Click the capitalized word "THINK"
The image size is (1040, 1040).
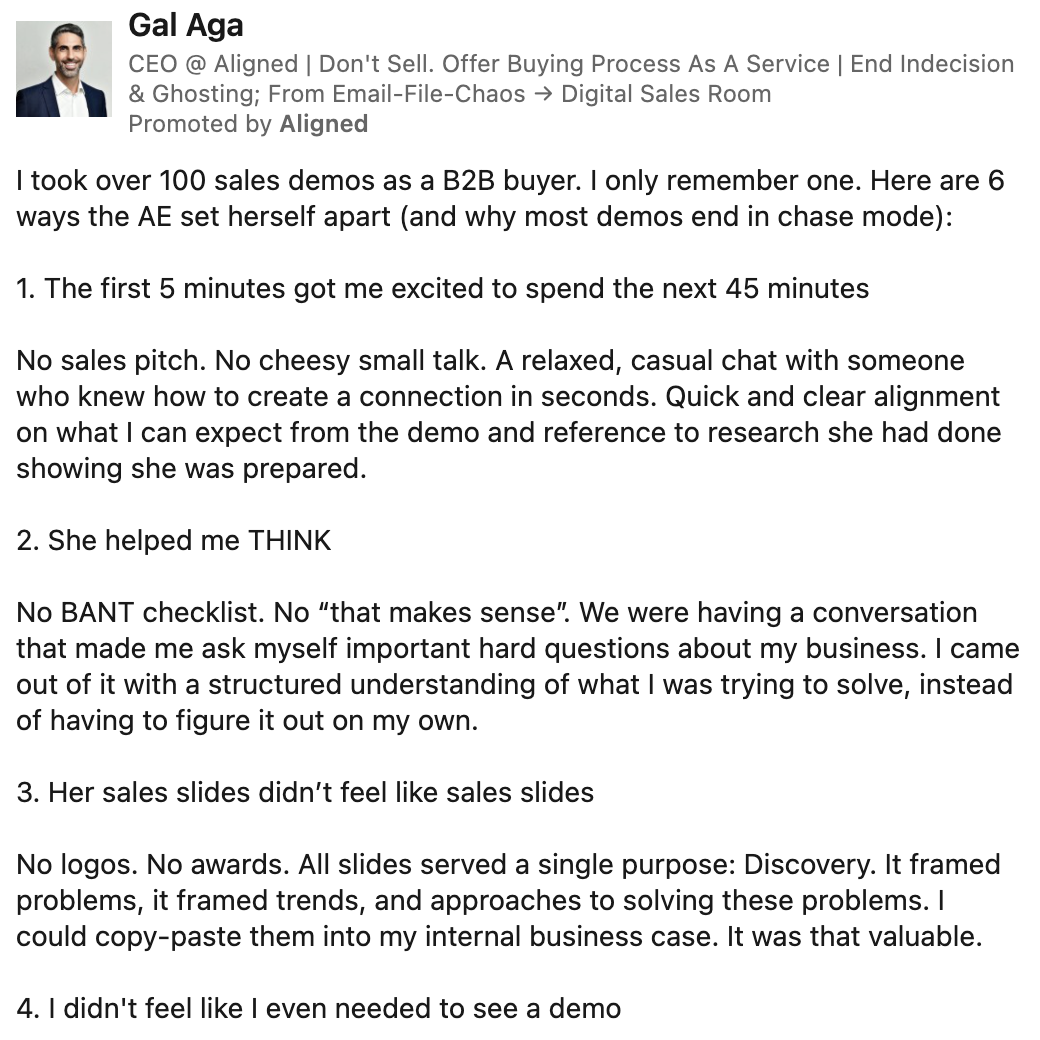[289, 541]
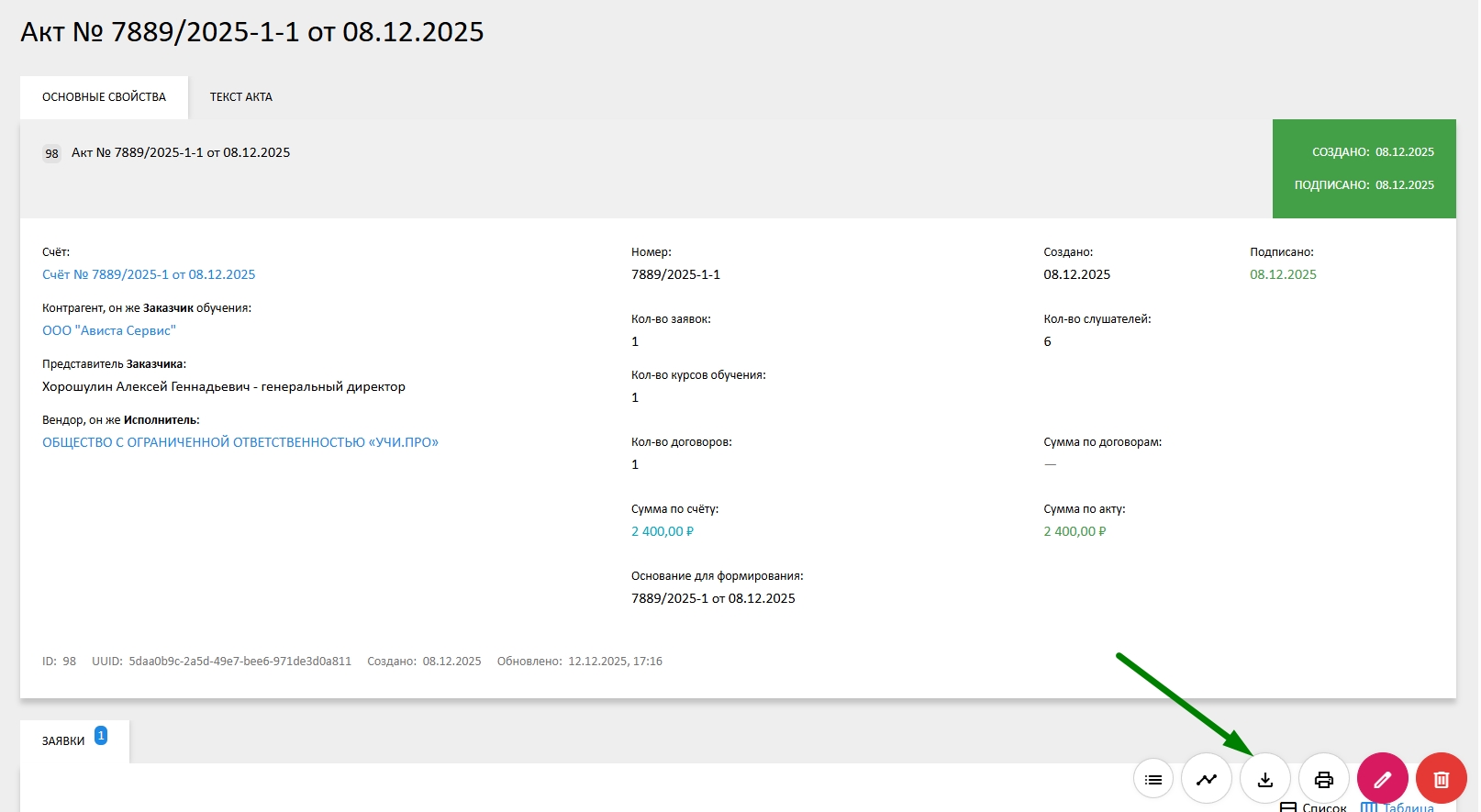Click the UUID value in footer
Image resolution: width=1481 pixels, height=812 pixels.
click(239, 661)
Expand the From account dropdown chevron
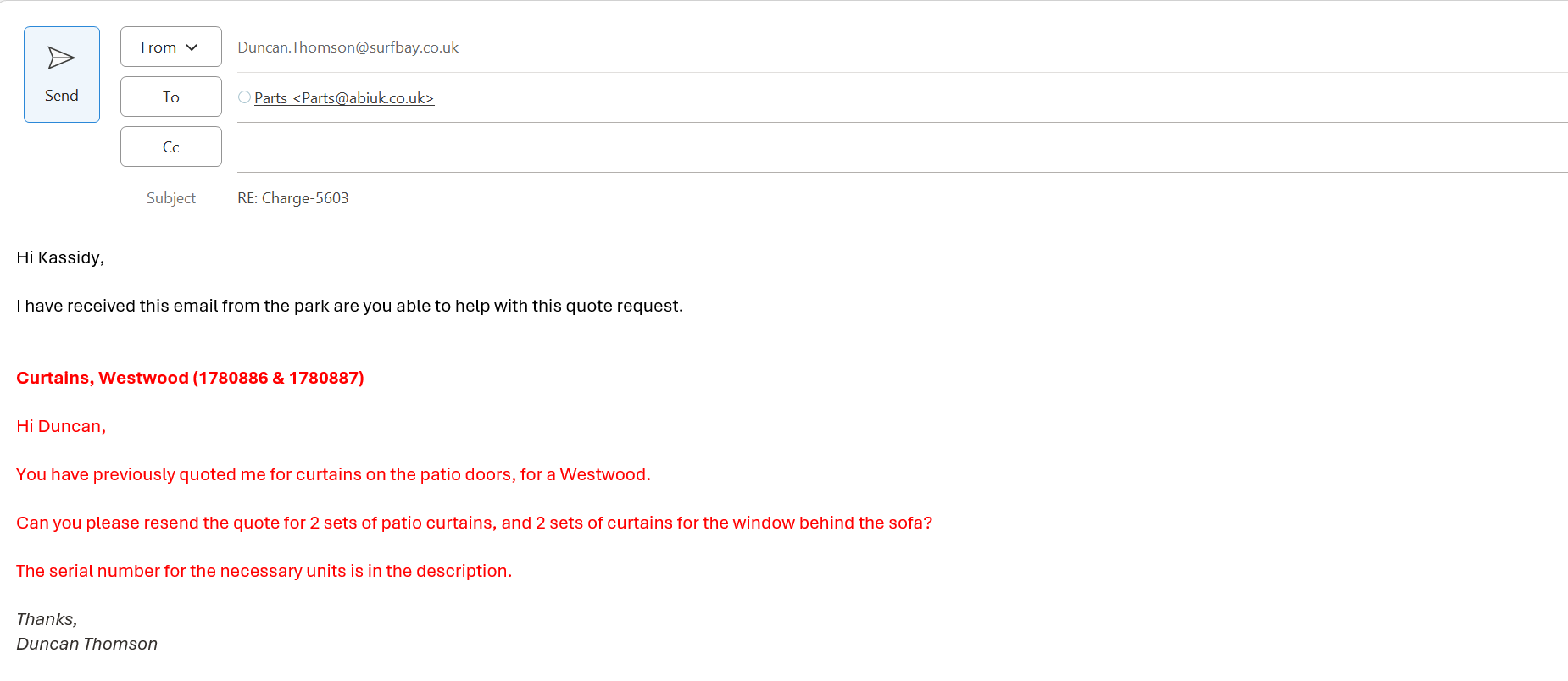Viewport: 1568px width, 681px height. click(192, 47)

:::

▶ _YOUR GOAL_:
Update the records above by replacing "chevron" with "arrow" and leaving everything else unchanged. Leave the pictures out of your answer.

▶ _ANSWER TO THIS EXERCISE_:
Click the capitalized word "THINK"
The image size is (1040, 1040).
[289, 541]
Click the UUID value in footer
Image resolution: width=1481 pixels, height=812 pixels.
click(239, 661)
Expand the From account dropdown arrow
Viewport: 1568px width, 681px height. click(192, 47)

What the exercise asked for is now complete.